(Stored data entries)
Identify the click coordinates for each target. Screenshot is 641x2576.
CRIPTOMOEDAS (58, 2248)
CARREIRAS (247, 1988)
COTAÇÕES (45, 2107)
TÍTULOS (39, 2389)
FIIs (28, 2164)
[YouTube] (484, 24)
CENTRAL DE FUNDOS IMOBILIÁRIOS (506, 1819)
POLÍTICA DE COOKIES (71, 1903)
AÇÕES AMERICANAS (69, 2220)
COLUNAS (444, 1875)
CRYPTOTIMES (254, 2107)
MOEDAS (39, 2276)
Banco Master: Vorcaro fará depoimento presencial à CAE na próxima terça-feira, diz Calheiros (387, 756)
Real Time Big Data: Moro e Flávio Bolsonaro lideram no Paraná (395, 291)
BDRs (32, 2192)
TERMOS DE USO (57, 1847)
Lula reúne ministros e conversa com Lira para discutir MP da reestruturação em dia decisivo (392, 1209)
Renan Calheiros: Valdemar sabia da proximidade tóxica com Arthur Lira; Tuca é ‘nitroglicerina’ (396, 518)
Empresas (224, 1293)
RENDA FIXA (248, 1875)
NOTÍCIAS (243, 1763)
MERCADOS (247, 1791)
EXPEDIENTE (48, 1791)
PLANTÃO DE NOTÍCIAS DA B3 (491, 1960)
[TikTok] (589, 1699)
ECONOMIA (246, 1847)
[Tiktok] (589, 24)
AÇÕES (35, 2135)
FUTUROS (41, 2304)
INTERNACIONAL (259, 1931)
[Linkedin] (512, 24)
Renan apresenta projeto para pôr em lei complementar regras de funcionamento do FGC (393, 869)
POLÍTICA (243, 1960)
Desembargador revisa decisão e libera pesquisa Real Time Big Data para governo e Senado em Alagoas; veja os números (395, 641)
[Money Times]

*EXERCISE REQUIREMENTS*:
Retype exactly, please, only the lines of the entries that run from the one containing "Desembargador revisa decisão" to the last.

*EXERCISE RESULT*:
Desembargador revisa decisão e libera pesquisa Real Time Big Data para governo e Senado em Alagoas; veja os números (395, 641)
[Money Times]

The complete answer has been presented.